In the UK, the objection of the regulator to such incentives is one of “moral hazard”—that whistleblowing is simply somebody doing his or her job and deserves no special reward. I simply look at the lack of whistleblowing and the situation for whistleblowers in the UK and disagree. The Parliamentary Commission on Banking Standards directly called on the FCA to research the impact of financial incentives in the US in encouraging whistleblowing. I have yet to hear any substantive report on that issue; perhaps somehow I have missed it and the Minister has seen it.
I fully accept that issues around whistleblowing extend beyond financial services and impact many other business sectors and areas of our lives. But we could start here with financial services. We need action that is game-changing, not tinkering around the edges.
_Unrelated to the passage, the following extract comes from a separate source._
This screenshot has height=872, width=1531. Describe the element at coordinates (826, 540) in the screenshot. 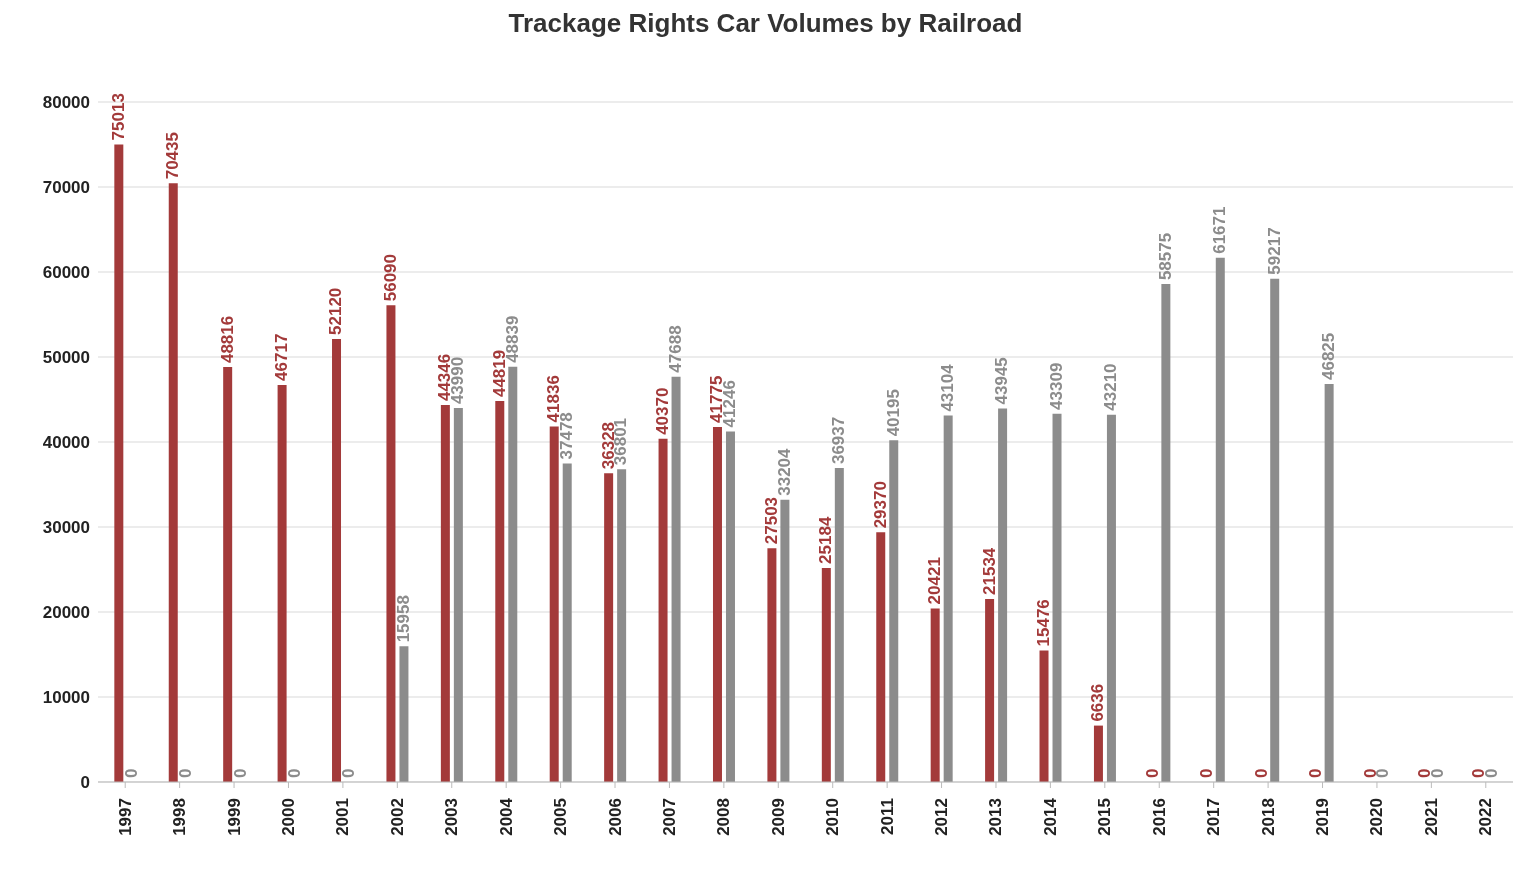

I see `data-label: 25184` at that location.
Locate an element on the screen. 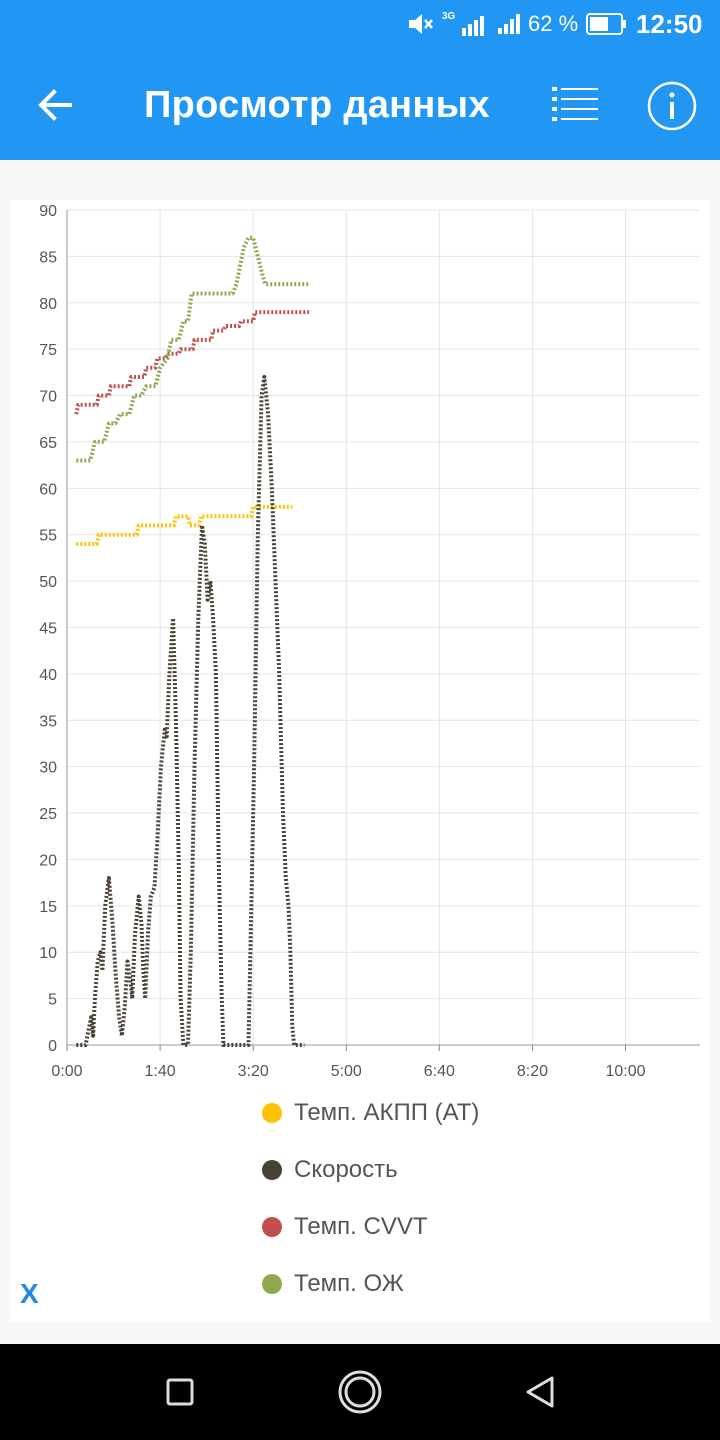 The image size is (720, 1440). list-button is located at coordinates (576, 105).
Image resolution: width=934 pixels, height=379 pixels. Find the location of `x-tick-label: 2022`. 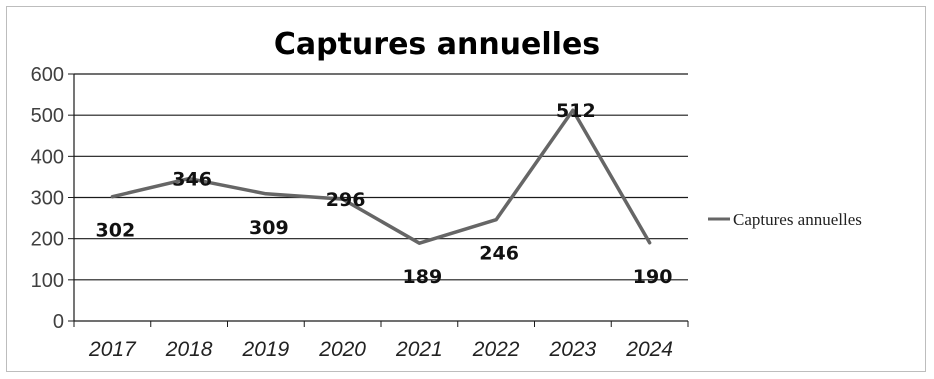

It is vital that we use every reasonable tool to increase our chances of keeping the financial sector clean, protect the public and restore trust in an industry that is key to the functioning of our economy. I beg to move.
My Lords, I support this amendment. I suggest that whistleblowers need to be both protected and rewarded in order to encourage them. The Mauritian legislation of which I spoke earlier makes provision for rewards to be paid to whistleblowers whose information leads to the confiscation of unexplained wealth. Indeed, the board that I chair has the function of making such awards. In my view this is a salutary provision as one of the weapons in the fight against crime and corruption. Therefore, I support in principle this amendment, but as a starting point because I suggest that it is a principle that should be applied much more widely in the case of action taken that leads to the recovery of the proceeds of crime.
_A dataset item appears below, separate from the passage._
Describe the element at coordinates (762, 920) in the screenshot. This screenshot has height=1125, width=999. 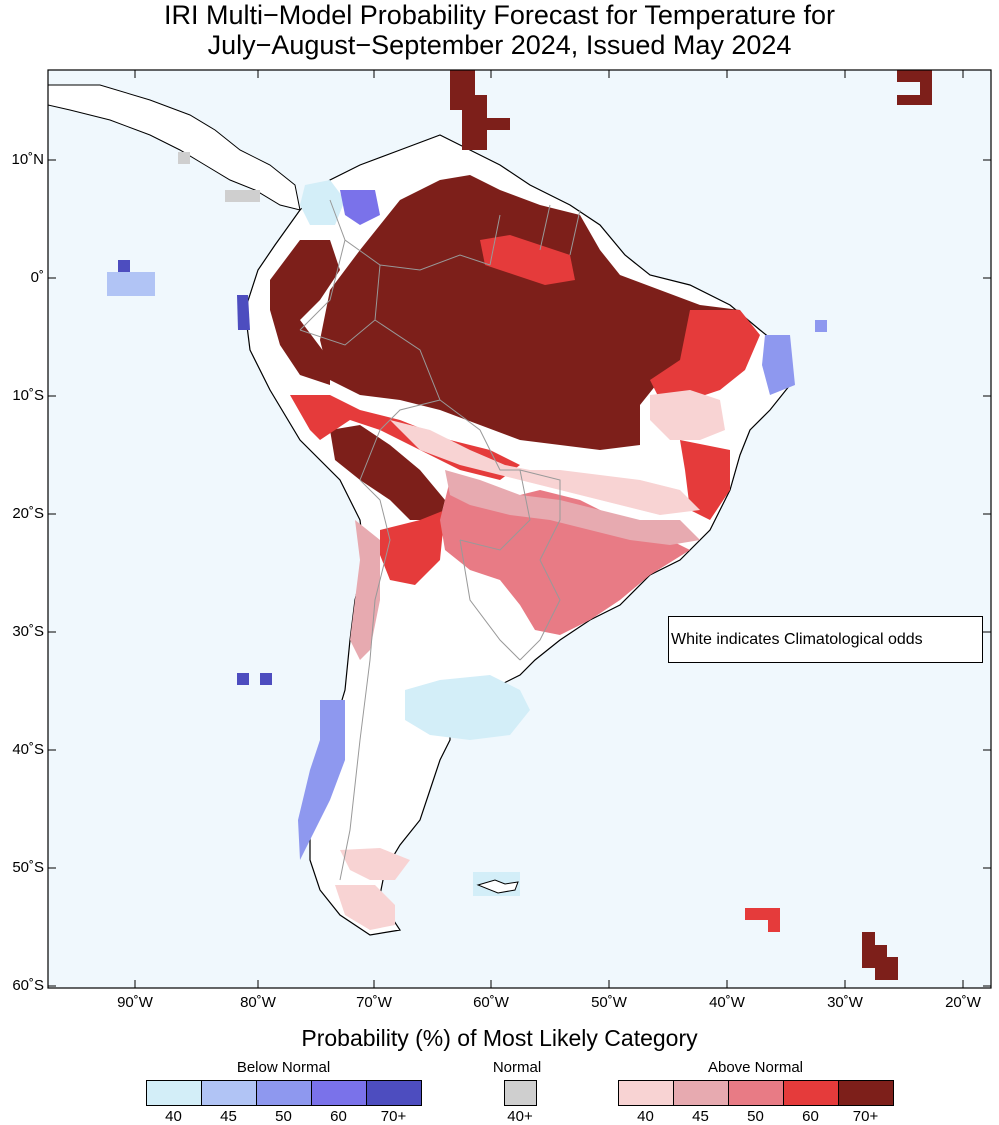
I see `above-70-south-georgia-cells` at that location.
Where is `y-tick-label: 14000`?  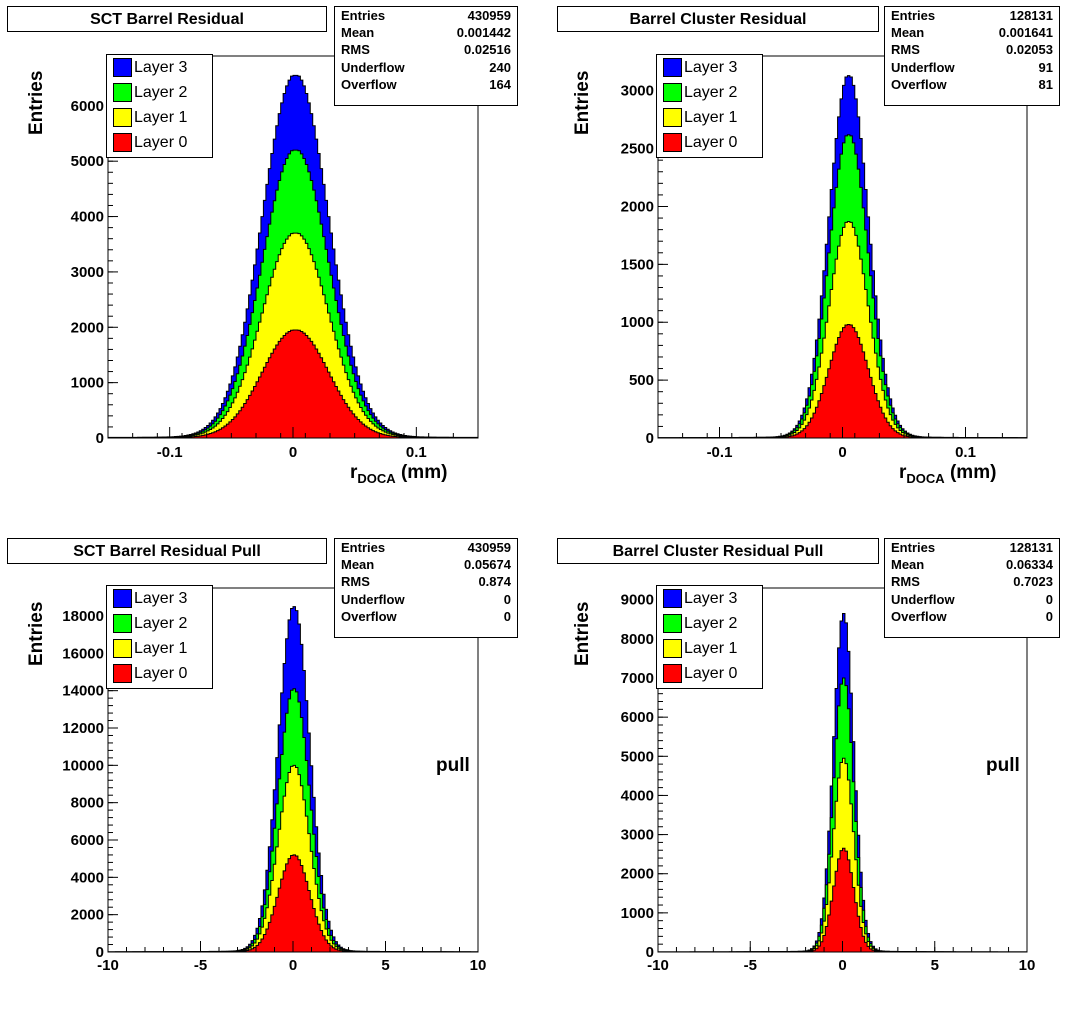
y-tick-label: 14000 is located at coordinates (83, 692).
My Lords, I am sure the whole House shares the concern that the noble Baroness has expressed about whistleblowing and its importance generally. However, I respectfully submit that this amendment is a pretty substantial response to that. It seeks to set up a whole department—the office of the whistleblower. I accept that this is something of a probing amendment and therefore bears the standard for what the noble Baroness may hope to come, but it is little short of a job-creation scheme. The proposed functions of the office of the whistleblower are extensive and it would have powers. Of course, if an office is created, those who are given that office will appoint others to work for them and powers will be exercised. If they are not exercised it would be suggested that they were not doing their job. Before we know where we are, we will have a substantial bureaucracy that runs the risk of having the same problems that exist in other areas of bureaucratic supervision of financial institutions.
The question of incentives is interesting. I accept that that they have had some success in the United States and, as we heard from the noble and learned Lord, in Mauritius too. But as to the question of “retaliatory action against whistleblowers”, a whistleblower has remedies in civil law in any event. When she comes to respond to the Minister, will the noble Baroness give us some idea what is meant by the provision with regard to “retaliatory action against whistleblowers”? The criminal law exists and civil remedies exist for employees and I wonder whether that is not inviting something rather too much. Of course, she rightly acknowledges that whistleblowers are not entirely based in the financial institutions; they exist in the NHS and have recently been considered by Sir Robert Francis and in all other government departments.
The real question is whether the establishment of this no doubt expensive bureaucracy will deter and whether it will result in the detection of what would otherwise not have been detected. While I applaud the general thrust of the amendment, I wonder whether it is something of an overreaction.